Documentos fiscais eletrônicos terão IBS e CBS obrigatórios em agosto; empresas devem se preparar até julho

Empresas brasileiras terão pouco mais de dois meses para concluir a adequação dos sistemas de emissão fiscal às exigências operacionais da reforma tributária sobre o consumo, já que a partir de 1º de agosto, documentos fiscais eletrônicos (DFEs) deverão trazer informações relacionadas ao Imposto sobre Bens e Serviços (IBS) e à Contribuição sobre Bens e Serviços (CBS).
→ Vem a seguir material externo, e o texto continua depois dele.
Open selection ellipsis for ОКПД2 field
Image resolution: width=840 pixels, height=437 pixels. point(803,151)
Assim, o prazo para adaptação das empresas termina em 31 de julho de 2026.

As novas exigências foram regulamentadas pelo Ato Conjunto RFB/CGIBS nº 1/2025, norma editada pela Receita Federal em conjunto com o Comitê Gestor do IBS. O ato definiu como será a implementação inicial dos tributos nos documentos fiscais eletrônicos utilizados por contribuintes em todo o país.

A alteração alcança documentos fiscais eletrônicos vinculados às operações de circulação de mercadorias e prestação de serviços, exigindo atualização de sistemas, ERPs e plataformas de emissão utilizadas por empresas e escritórios contábeis.

Empresas precisarão revisar processos fiscais e sistemas

A mudança exigirá adequações técnicas e operacionais em diferentes áreas das empresas, especialmente nos setores fiscal, tributário, contábil e de tecnologia.